Return each line below that contains the word "width".
[Start DATA LINES]
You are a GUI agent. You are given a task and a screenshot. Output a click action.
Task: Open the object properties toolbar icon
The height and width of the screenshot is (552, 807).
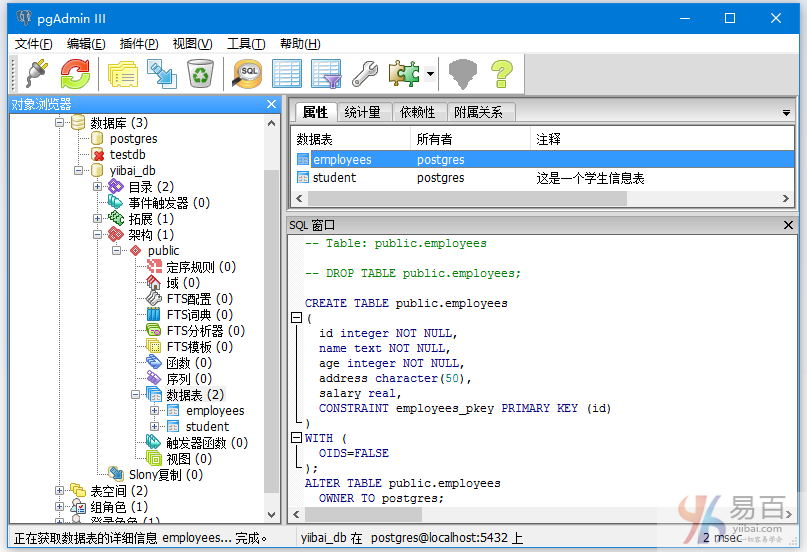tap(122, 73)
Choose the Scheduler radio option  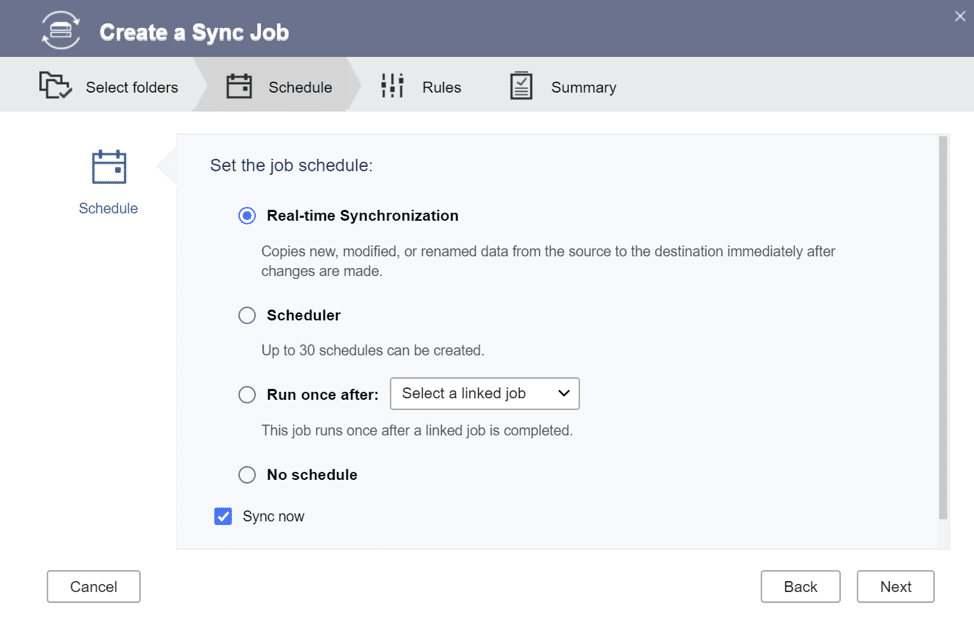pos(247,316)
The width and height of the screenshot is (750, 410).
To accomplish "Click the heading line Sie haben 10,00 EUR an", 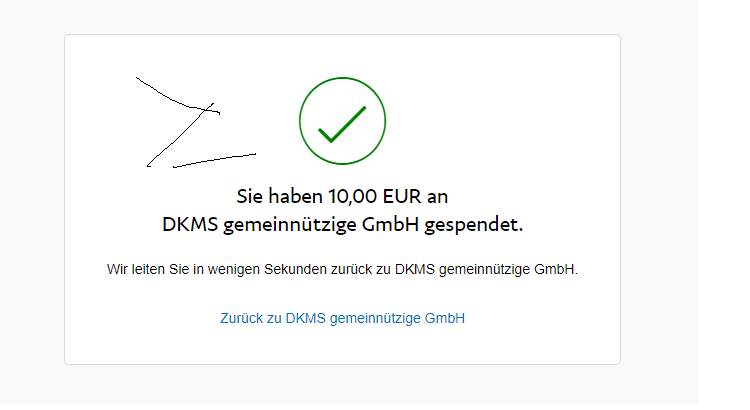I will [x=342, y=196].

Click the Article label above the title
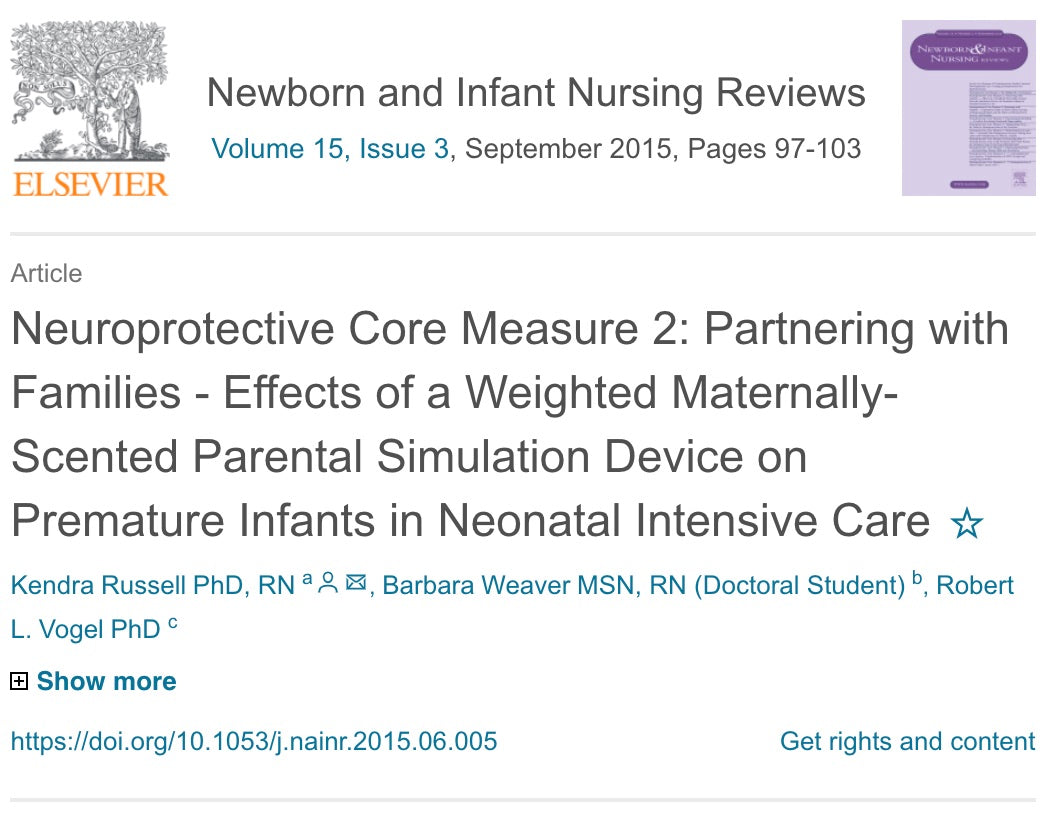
[End DATA LINES]
■ TASK RESULT ■
The height and width of the screenshot is (552, 807).
The width and height of the screenshot is (750, 410).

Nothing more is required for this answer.